En formation de maçonnerie, de plomberie, agent d’entretien ou chômeur, 11 jeunes gens qui comparaissent libres se sont serrés sur deux bancs de part et d’autre du prétoire. Un douzième, considéré par l’accusation comme celui qui avait asséné les coups de pied ayant entraîné la mort, est toujours détenu. Cheveux bouclés tombant sur les épaules, visage doux, ce jeune garçon, élève d’un lycée professionnel de Montpellier, n’avait pas dix-sept ans, le jour des faits, le 31 octobre 2014.

Comme ils en avaient l’habitude, un groupe de jeunes s’était bruyamment réuni ce soir là au quartier des Moulières, à proximité du domicile de Jean Jelencik, dit Jeannot, un technicien de l’aérospatiale à la retraite qui s’emportait régulièrement contre le tapage des jeunes.

Quatre des douze accusés –deux garçons et deux filles– comparaissent pour violences volontaires ayant entraîné la mort sans intention de la donner, en réunion.
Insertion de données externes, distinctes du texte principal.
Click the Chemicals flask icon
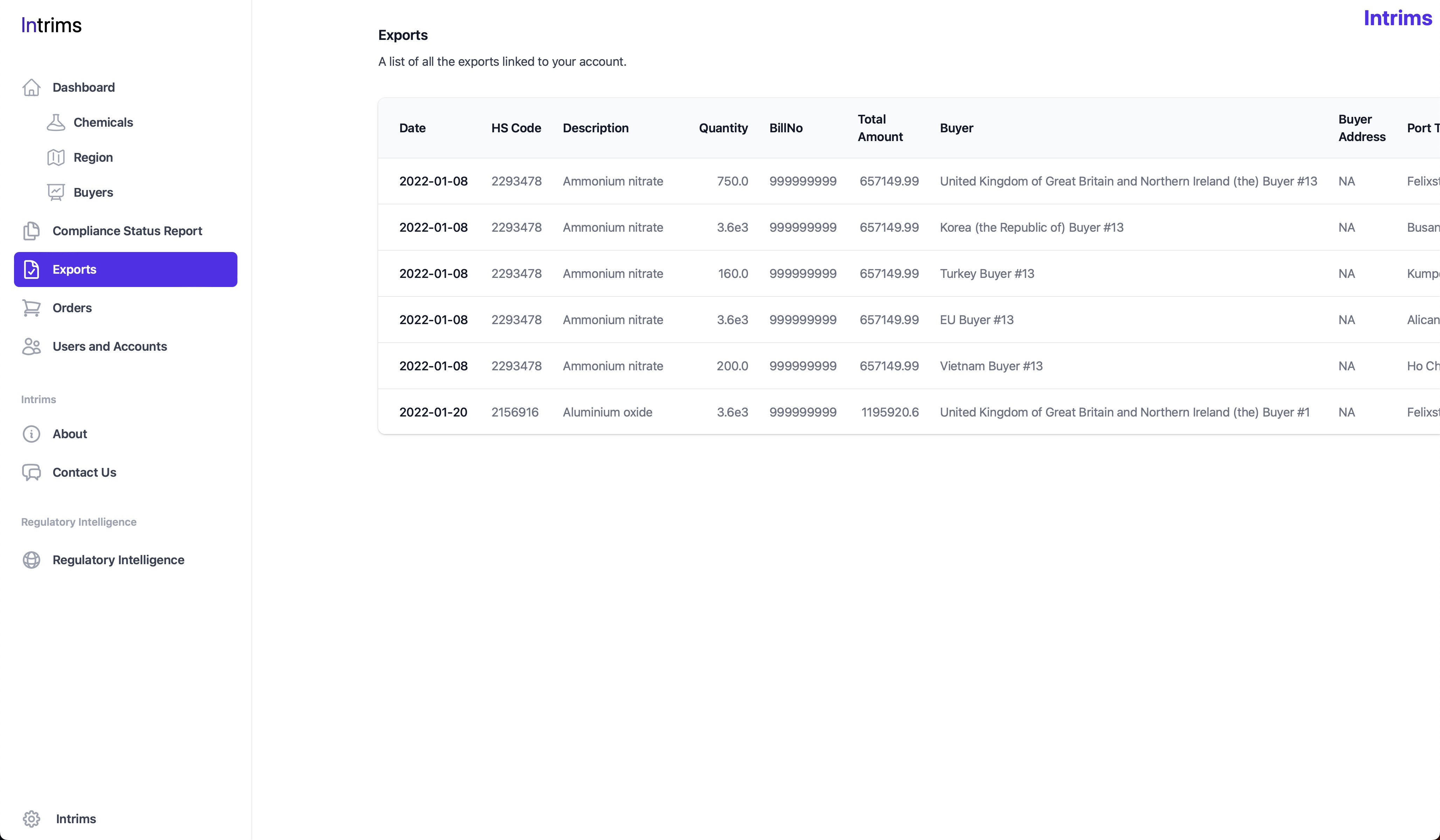[55, 122]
Les huit autres se voient reprocher le délit de non-assistance à personne en danger. La victime, dont trois nièces se sont assises sur le banc des parties civiles, avait chuté, vraisemblablement en raison d’un coup de pied ou de poing, avant d’être frappée au sol. Plusieurs coups de pied d’écrasement, de haut en bas, lui avaient été portés au visage. Il était décédé deux semaines après les faits.
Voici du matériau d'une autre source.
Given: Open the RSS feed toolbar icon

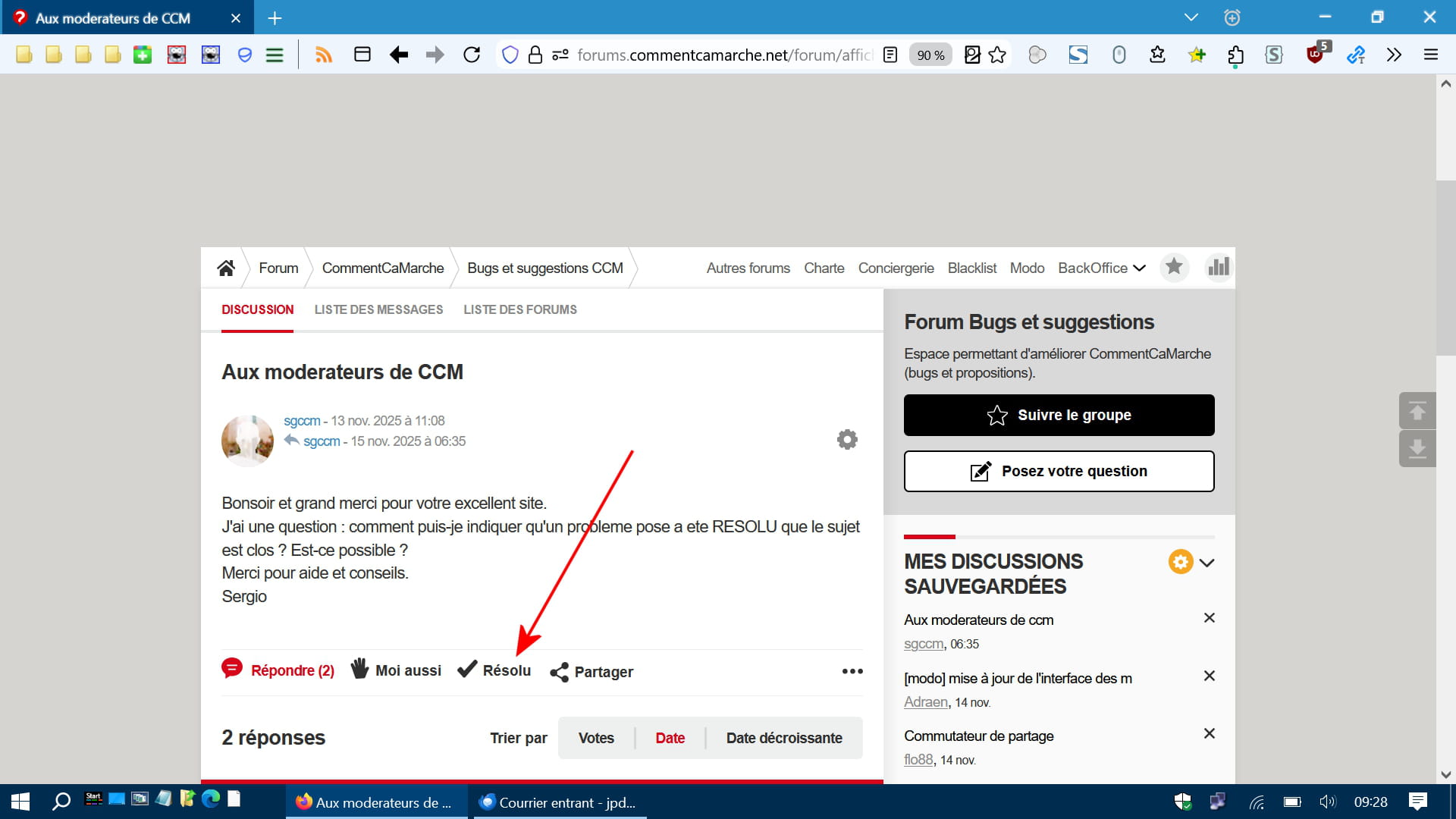Looking at the screenshot, I should click(324, 55).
La cour d’assises des Bouches-du-Rhône entendra les voisins de la victime qui devraient attester du tapage régulier de jeunes qui se réunissaient sous un abribus de cette commune de 4.900 habitants. Après les faits, le maire Georges Cristiani, qui doit témoigner lundi après-midi, avait organisé deux réunions publiques dont l’une en présence du préfet de police.

« Lorsqu’on vit un tel évènement tragique, il ne faut pas lâcher les administrés, il faut que la population se resserre, que les choses ne dérapent pas », a expliqué à l’AFP M. Cristiani. Seuls trois des douze accusés habitent Mimet, les autres étaient de Gardanne, la ville voisine, de Marseille mais aussi de Montpellier.

Au-delà des parents des sept accusés mineurs au moment des faits et cités comme civilement responsables des agissements de leur enfant, le président de la cour d’assises Pascal Guichard a autorisé les proches des accusés majeurs à assister aux débats qui se tiennent à huis clos. Le verdict est attendu vendredi.